Give back all the data exactly as it was written.

Dataset entries:
◇ ◇ ◇ ◇ ◇ ◇ ◇

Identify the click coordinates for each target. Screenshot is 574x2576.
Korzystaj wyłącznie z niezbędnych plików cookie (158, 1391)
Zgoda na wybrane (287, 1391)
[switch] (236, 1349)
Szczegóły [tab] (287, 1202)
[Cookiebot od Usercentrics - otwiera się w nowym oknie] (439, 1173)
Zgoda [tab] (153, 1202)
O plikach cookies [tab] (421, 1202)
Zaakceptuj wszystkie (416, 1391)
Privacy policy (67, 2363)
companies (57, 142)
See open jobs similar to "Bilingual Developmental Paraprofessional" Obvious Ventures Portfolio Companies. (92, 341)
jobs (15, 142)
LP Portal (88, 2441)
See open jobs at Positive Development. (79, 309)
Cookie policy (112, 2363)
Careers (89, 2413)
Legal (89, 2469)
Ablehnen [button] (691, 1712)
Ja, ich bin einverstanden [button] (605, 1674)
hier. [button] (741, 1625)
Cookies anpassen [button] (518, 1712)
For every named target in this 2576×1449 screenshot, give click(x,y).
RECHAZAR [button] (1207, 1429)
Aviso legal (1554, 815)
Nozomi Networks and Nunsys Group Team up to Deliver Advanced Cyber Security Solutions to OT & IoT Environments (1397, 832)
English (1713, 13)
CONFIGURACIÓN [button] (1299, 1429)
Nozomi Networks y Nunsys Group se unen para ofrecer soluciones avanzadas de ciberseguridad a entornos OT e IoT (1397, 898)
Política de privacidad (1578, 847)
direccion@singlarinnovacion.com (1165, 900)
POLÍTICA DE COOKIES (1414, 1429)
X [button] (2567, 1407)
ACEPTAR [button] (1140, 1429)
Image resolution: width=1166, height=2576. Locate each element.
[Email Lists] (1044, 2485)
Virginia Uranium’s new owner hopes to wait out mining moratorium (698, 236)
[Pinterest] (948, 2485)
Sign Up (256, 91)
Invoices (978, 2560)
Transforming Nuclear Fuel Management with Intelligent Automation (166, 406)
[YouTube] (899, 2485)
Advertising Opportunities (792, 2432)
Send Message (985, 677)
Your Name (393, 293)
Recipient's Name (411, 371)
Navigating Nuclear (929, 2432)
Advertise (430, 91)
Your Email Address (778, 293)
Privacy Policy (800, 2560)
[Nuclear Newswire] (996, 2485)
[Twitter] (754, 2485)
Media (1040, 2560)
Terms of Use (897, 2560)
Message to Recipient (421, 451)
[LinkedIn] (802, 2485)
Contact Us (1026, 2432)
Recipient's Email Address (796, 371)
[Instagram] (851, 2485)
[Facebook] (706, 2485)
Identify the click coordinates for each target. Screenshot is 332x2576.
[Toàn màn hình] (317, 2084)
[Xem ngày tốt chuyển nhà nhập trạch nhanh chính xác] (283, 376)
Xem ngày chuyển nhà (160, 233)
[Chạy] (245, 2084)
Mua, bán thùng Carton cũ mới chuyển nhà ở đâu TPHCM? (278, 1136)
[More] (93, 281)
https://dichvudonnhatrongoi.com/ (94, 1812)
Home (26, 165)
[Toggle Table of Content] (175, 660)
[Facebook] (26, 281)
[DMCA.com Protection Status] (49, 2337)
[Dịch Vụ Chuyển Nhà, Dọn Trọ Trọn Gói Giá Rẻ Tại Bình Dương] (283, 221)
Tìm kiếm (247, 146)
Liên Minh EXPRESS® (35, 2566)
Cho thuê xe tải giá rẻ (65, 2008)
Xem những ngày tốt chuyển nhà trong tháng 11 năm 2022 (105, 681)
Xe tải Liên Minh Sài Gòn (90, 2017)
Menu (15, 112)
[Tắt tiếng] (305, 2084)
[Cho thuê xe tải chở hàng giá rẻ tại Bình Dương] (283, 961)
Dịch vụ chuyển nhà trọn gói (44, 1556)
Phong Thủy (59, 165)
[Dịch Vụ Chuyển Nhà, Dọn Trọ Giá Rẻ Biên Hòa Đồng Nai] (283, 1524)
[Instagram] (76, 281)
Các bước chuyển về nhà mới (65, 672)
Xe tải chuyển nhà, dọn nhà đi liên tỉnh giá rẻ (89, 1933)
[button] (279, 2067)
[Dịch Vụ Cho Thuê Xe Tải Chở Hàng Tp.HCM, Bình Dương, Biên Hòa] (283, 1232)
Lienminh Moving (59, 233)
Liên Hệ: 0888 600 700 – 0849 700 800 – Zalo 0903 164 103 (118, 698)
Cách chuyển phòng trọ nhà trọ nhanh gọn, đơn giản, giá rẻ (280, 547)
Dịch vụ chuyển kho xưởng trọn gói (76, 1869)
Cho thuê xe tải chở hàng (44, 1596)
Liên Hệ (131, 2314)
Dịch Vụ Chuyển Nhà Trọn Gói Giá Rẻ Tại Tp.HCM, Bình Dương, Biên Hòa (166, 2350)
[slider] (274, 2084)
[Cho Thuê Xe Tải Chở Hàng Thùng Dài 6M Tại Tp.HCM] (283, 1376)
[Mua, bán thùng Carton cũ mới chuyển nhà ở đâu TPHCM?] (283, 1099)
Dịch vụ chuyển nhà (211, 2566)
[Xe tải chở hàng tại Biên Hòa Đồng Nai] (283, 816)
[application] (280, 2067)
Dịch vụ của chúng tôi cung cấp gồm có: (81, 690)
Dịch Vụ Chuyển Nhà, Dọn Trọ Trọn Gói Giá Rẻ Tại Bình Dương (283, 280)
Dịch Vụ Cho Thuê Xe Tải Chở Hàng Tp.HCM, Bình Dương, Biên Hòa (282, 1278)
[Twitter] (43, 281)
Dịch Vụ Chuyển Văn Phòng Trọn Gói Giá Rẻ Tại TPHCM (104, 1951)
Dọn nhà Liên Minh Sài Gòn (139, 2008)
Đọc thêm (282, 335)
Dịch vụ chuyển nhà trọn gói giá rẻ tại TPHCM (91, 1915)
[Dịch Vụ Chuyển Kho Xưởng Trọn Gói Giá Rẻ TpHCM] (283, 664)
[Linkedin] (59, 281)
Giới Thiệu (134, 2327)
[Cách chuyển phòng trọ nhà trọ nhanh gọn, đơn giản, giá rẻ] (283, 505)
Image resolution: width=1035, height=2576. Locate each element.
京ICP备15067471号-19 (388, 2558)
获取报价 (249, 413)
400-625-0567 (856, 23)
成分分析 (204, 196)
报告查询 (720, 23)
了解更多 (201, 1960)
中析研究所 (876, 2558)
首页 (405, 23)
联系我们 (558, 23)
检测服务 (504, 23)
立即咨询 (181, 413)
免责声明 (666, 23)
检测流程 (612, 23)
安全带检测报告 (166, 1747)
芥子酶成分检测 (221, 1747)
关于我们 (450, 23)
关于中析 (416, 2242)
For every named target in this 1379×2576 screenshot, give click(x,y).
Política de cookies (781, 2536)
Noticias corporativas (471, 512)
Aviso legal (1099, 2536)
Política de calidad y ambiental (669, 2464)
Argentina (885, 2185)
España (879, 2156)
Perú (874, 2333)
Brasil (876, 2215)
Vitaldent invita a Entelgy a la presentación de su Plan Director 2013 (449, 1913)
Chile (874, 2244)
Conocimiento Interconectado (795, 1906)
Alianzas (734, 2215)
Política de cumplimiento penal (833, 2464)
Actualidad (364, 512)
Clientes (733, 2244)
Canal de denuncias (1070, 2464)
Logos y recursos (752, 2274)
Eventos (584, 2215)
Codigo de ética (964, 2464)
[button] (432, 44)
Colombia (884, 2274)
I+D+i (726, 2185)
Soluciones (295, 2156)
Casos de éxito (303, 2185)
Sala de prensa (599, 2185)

◇ ◇ ◇ ◇ ◇ ◇ ◇

Task answer:
Identify the click coordinates for each target. Screenshot is 574x2576.
Korzystaj wyłącznie z niezbędnych plików cookie (158, 1391)
Zgoda na wybrane (287, 1391)
[switch] (236, 1349)
Szczegóły [tab] (287, 1202)
[Cookiebot od Usercentrics - otwiera się w nowym oknie] (439, 1173)
Zgoda [tab] (153, 1202)
O plikach cookies [tab] (421, 1202)
Zaakceptuj wszystkie (416, 1391)
Privacy policy (67, 2363)
companies (57, 142)
See open jobs similar to "Bilingual Developmental Paraprofessional" Obvious Ventures Portfolio Companies. (92, 341)
jobs (15, 142)
LP Portal (88, 2441)
See open jobs at Positive Development. (79, 309)
Cookie policy (112, 2363)
Careers (89, 2413)
Legal (89, 2469)
Ablehnen [button] (691, 1712)
Ja, ich bin einverstanden [button] (605, 1674)
hier. [button] (741, 1625)
Cookies anpassen [button] (518, 1712)
For every named target in this 2576×1449 screenshot, give click(x,y).
RECHAZAR [button] (1207, 1429)
Aviso legal (1554, 815)
Nozomi Networks and Nunsys Group Team up to Deliver Advanced Cyber Security Solutions to OT & IoT Environments (1397, 832)
English (1713, 13)
CONFIGURACIÓN [button] (1299, 1429)
Nozomi Networks y Nunsys Group se unen para ofrecer soluciones avanzadas de ciberseguridad a entornos OT e IoT (1397, 898)
Política de privacidad (1578, 847)
direccion@singlarinnovacion.com (1165, 900)
POLÍTICA DE COOKIES (1414, 1429)
X [button] (2567, 1407)
ACEPTAR [button] (1140, 1429)
Image resolution: width=1166, height=2576. Locate each element.
[Email Lists] (1044, 2485)
Virginia Uranium’s new owner hopes to wait out mining moratorium (698, 236)
[Pinterest] (948, 2485)
Sign Up (256, 91)
Invoices (978, 2560)
Transforming Nuclear Fuel Management with Intelligent Automation (166, 406)
[YouTube] (899, 2485)
Advertising Opportunities (792, 2432)
Send Message (985, 677)
Your Name (393, 293)
Recipient's Name (411, 371)
Navigating Nuclear (929, 2432)
Advertise (430, 91)
Your Email Address (778, 293)
Privacy Policy (800, 2560)
[Nuclear Newswire] (996, 2485)
[Twitter] (754, 2485)
Media (1040, 2560)
Terms of Use (897, 2560)
Message to Recipient (421, 451)
[LinkedIn] (802, 2485)
Contact Us (1026, 2432)
Recipient's Email Address (796, 371)
[Instagram] (851, 2485)
[Facebook] (706, 2485)
Identify the click coordinates for each target. Screenshot is 332x2576.
[Toàn màn hình] (317, 2084)
[Xem ngày tốt chuyển nhà nhập trạch nhanh chính xác] (283, 376)
Xem ngày chuyển nhà (160, 233)
[Chạy] (245, 2084)
Mua, bán thùng Carton cũ mới chuyển nhà ở đâu TPHCM? (278, 1136)
[More] (93, 281)
https://dichvudonnhatrongoi.com/ (94, 1812)
Home (26, 165)
[Toggle Table of Content] (175, 660)
[Facebook] (26, 281)
[DMCA.com Protection Status] (49, 2337)
[Dịch Vụ Chuyển Nhà, Dọn Trọ Trọn Gói Giá Rẻ Tại Bình Dương] (283, 221)
Tìm kiếm (247, 146)
Liên Minh EXPRESS® (35, 2566)
Cho thuê xe tải giá rẻ (65, 2008)
Xem những ngày tốt chuyển nhà trong tháng 11 năm 2022 (105, 681)
Xe tải Liên Minh Sài Gòn (90, 2017)
Menu (15, 112)
[Tắt tiếng] (305, 2084)
[Cho thuê xe tải chở hàng giá rẻ tại Bình Dương] (283, 961)
Dịch vụ chuyển nhà trọn gói (44, 1556)
Phong Thủy (59, 165)
[Dịch Vụ Chuyển Nhà, Dọn Trọ Giá Rẻ Biên Hòa Đồng Nai] (283, 1524)
[Instagram] (76, 281)
Các bước chuyển về nhà mới (65, 672)
Xe tải chuyển nhà, dọn nhà đi liên tỉnh giá rẻ (89, 1933)
[button] (279, 2067)
[Dịch Vụ Cho Thuê Xe Tải Chở Hàng Tp.HCM, Bình Dương, Biên Hòa] (283, 1232)
Lienminh Moving (59, 233)
Liên Hệ: 0888 600 700 – 0849 700 800 – Zalo 0903 164 103 (118, 698)
Cách chuyển phòng trọ nhà trọ nhanh gọn, đơn giản, giá rẻ (280, 547)
Dịch vụ chuyển kho xưởng trọn gói (76, 1869)
Cho thuê xe tải chở hàng (44, 1596)
Liên Hệ (131, 2314)
Dịch Vụ Chuyển Nhà Trọn Gói Giá Rẻ Tại Tp.HCM, Bình Dương, Biên Hòa (166, 2350)
[slider] (274, 2084)
[Cho Thuê Xe Tải Chở Hàng Thùng Dài 6M Tại Tp.HCM] (283, 1376)
[Mua, bán thùng Carton cũ mới chuyển nhà ở đâu TPHCM?] (283, 1099)
Dịch vụ chuyển nhà (211, 2566)
[Xe tải chở hàng tại Biên Hòa Đồng Nai] (283, 816)
[application] (280, 2067)
Dịch vụ của chúng tôi cung cấp gồm có: (81, 690)
Dịch Vụ Chuyển Nhà, Dọn Trọ Trọn Gói Giá Rẻ Tại Bình Dương (283, 280)
Dịch Vụ Cho Thuê Xe Tải Chở Hàng Tp.HCM, Bình Dương, Biên Hòa (282, 1278)
[Twitter] (43, 281)
Dịch Vụ Chuyển Văn Phòng Trọn Gói Giá Rẻ Tại TPHCM (104, 1951)
Dọn nhà Liên Minh Sài Gòn (139, 2008)
Đọc thêm (282, 335)
Dịch vụ chuyển nhà trọn gói giá rẻ tại TPHCM (91, 1915)
[Dịch Vụ Chuyển Kho Xưởng Trọn Gói Giá Rẻ TpHCM] (283, 664)
[Linkedin] (59, 281)
Giới Thiệu (134, 2327)
[Cách chuyển phòng trọ nhà trọ nhanh gọn, đơn giản, giá rẻ] (283, 505)
Image resolution: width=1035, height=2576. Locate each element.
京ICP备15067471号-19 (388, 2558)
获取报价 (249, 413)
400-625-0567 (856, 23)
成分分析 (204, 196)
报告查询 (720, 23)
了解更多 (201, 1960)
中析研究所 (876, 2558)
首页 (405, 23)
联系我们 (558, 23)
检测服务 (504, 23)
立即咨询 (181, 413)
免责声明 (666, 23)
检测流程 (612, 23)
安全带检测报告 (166, 1747)
芥子酶成分检测 (221, 1747)
关于我们 (450, 23)
关于中析 (416, 2242)
For every named target in this 1379×2576 screenshot, give click(x,y).
Política de cookies (781, 2536)
Noticias corporativas (471, 512)
Aviso legal (1099, 2536)
Política de calidad y ambiental (669, 2464)
Argentina (885, 2185)
España (879, 2156)
Perú (874, 2333)
Brasil (876, 2215)
Vitaldent invita a Entelgy a la presentación de su Plan Director 2013 (449, 1913)
Chile (874, 2244)
Conocimiento Interconectado (795, 1906)
Alianzas (734, 2215)
Política de cumplimiento penal (833, 2464)
Actualidad (364, 512)
Clientes (733, 2244)
Canal de denuncias (1070, 2464)
Logos y recursos (752, 2274)
Eventos (584, 2215)
Codigo de ética (964, 2464)
[button] (432, 44)
Colombia (884, 2274)
I+D+i (726, 2185)
Soluciones (295, 2156)
Casos de éxito (303, 2185)
Sala de prensa (599, 2185)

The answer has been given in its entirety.